Zajmujący w tym tygodniu 27. miejsce na świecie Argentyńczyk ma za sobą znakomity turniej w Paryżu. Chociaż powiedział, że może zabłysnąć na Roland Garros, teraz wprowadza swoje słowa w czyn. Pomimo słabych turniejów w Rzymie i Lyonie, w Porte d'Auteuil zdominował wszystkich swoich przeciwników. W pierwszej rundzie odniósł solidne zwycięstwo nad Yannickiem Hanfmannem, a w drugim meczu nie miał większych problemów z Filipem Misoliciem.
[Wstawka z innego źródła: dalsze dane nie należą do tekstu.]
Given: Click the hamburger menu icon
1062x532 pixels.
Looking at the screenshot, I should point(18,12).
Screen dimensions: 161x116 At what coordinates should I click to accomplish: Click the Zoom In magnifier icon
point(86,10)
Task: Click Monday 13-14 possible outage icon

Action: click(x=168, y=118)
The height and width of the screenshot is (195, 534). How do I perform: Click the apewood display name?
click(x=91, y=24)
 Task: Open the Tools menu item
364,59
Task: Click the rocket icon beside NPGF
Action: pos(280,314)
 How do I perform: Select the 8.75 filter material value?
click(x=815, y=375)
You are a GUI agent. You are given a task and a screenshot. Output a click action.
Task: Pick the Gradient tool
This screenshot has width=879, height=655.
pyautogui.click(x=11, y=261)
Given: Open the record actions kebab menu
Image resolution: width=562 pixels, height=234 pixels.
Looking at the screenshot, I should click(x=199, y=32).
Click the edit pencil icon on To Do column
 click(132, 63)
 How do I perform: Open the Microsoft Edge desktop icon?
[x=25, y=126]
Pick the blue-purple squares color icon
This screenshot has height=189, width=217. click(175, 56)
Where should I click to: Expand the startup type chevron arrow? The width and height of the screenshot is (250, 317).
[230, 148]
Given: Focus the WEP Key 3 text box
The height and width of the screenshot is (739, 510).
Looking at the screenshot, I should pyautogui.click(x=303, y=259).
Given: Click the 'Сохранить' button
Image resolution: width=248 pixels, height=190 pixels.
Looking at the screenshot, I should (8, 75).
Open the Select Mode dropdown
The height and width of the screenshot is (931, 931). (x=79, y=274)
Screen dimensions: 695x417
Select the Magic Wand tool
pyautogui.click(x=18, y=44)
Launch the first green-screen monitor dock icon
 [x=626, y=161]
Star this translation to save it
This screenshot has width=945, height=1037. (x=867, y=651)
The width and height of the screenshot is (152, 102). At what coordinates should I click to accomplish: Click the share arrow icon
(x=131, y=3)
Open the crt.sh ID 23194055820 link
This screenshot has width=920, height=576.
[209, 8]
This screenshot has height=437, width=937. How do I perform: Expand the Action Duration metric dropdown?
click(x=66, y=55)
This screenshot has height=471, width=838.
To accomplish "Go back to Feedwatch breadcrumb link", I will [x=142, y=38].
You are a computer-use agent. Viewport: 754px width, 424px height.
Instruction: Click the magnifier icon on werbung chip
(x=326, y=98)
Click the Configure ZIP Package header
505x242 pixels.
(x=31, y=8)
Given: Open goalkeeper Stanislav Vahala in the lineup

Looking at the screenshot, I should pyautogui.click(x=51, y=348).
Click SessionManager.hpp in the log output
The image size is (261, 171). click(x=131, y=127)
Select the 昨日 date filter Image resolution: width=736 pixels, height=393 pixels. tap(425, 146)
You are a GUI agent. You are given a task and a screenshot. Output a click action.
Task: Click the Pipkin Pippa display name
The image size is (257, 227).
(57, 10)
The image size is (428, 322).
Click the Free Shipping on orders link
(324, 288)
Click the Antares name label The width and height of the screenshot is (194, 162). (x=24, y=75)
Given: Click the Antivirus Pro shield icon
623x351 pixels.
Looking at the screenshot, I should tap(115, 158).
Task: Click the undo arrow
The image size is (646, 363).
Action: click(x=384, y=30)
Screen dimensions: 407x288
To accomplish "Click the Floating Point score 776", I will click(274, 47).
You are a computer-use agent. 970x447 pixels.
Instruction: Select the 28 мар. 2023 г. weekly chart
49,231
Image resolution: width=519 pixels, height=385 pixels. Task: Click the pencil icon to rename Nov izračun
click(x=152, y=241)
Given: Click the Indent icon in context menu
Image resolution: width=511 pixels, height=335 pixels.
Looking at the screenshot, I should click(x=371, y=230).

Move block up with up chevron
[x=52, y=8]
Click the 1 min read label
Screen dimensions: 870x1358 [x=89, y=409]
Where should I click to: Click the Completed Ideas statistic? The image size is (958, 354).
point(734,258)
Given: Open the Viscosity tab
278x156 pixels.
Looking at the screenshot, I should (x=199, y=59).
W sobotę ponownie podniósł poprzeczkę. Przeciwko Tommy'emu Paulowi, zajmującemu 14. miejsce na świecie i półfinaliście w Rzymie (pokonał Hurkacza i Miedwiediewa), 25-latek rozegrał mecz na najwyższym poziomie. Pokazując swoją umiejętność gry na ochrze, wywierał ciągłą presję na powrocie serwu (8 udanych przełamań), aby zdmuchnąć Paula, który nie był jeszcze wystarczająco dobry na tej nawierzchni (3-6, 6-3, 6-3, 6-2 w 2h51).
Po zakwalifikowaniu się do drugiego tygodnia, w ostatniej 16. rundzie czeka go ciężka przeprawa. W poniedziałek zmierzy się ze zwycięzcą pojedynku pomiędzy Lorenzo Musettim i broniącym tytułu Novakiem Djokovicem (trwającego na kortach Chatrier).